Confessions of a People Pleaser
The verse above is the piece of Scripture that God stopped me at during my quiet time, specifically the part I bolded. I read and reread it several times, praying for God to show me what He wanted me to see. I understood the context of its meaning. Jesus had just spoken to the Pharisees about serving two masters and their love of money.
In fact, Jesus made this statement as these men who thought of themselves as the source of Godly truth were sneering at Him.
I clearly saw what Jesus wanted them to see, but what did God want me to learn here? I’ve confessed in the past that I’m a people pleaser. God has brought me a long way from where I used to be and continues to work in this area of my life. I’m still working on the word “no.” (sheepish grin)
So, it’s through this lens of change that I viewed this Scripture as to how to apply it to my life. The Pharisees viewed themselves successful based upon the opinions of others. They were valued and seen as authorities and representatives of the truths in the Torah.
I felt my ouch button get just slightly pushed. Yes, God has been working in my heart to please Him, not others. To not base my worth and acceptance upon the opinions and acceptance of others but only on who I am according to Jesus. This journey the past year has been intense and my personal proof of just how far God has brought me came just last week with my post, Share Jesus and Be Real. Definitely bold for me and out of my comfort zone.
Back to that ouch button. Just a slight pinch. Where? I’ve been checking and rechecking my motivations in my friendships and in my online exchanges—any type of people interaction.
Except my husband.
The ouch button pushed down a little more. A gentle push, mind you, because Jesus is always kind when teaching us His truth. This time, the truth was that I’d placed too great a value on my husband’s approval, higher at times than living my faith out loud.

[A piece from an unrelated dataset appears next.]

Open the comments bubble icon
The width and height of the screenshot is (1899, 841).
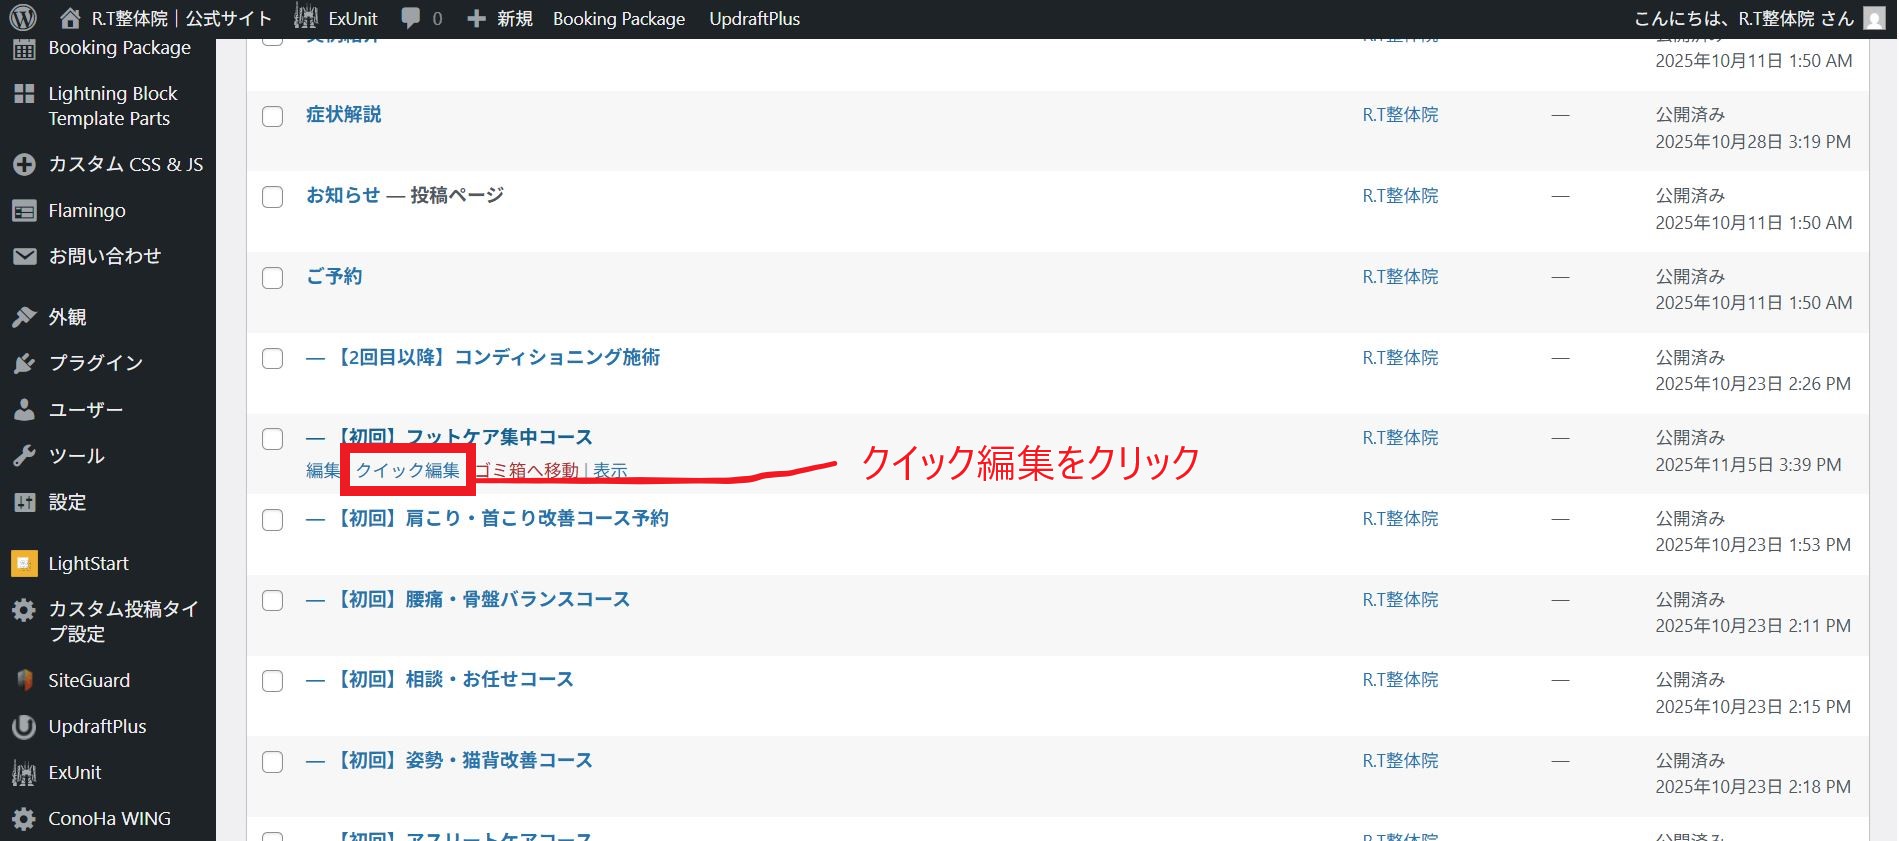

I knew I hadn’t compromised my faith or stepped away from what I believed, but were there times when I’d chosen to be silent or not share completely out of my desire to keep my husband’s favor instead of following God’s lead to be forthright?
I had to answer yes, I had and ask God’s forgiveness. This is one of those fine lines we the believing spouse walks where we place a higher value on our place in our marriage than our obedience to God.
Oh, ouch again.
No, I’m not saying that we should suddenly discard the truth that our actions speak louder than words. Actually, my desire is to affirm it even more. But sometimes our actions will still stir the waters of peace and contentment in our marriage when it comes to a choice of faith. Sometimes the right choice is the one that affirms our faith and yet still causes contention with our spouse. As Lynn would say, that’s a time to “stand up.”
Now don’t get those index cards out and start putting Scripture all over your house. That’s being manipulative and not at all what I’m saying here. Our motivations need to be pure and out of a desire to do what God is asking us to do.
Sometimes the right choice (obedience to God) will still cause issues, but we can claim reassurance and peace that we have done what God asked us and by serving Him, we have pleased the one who matters most.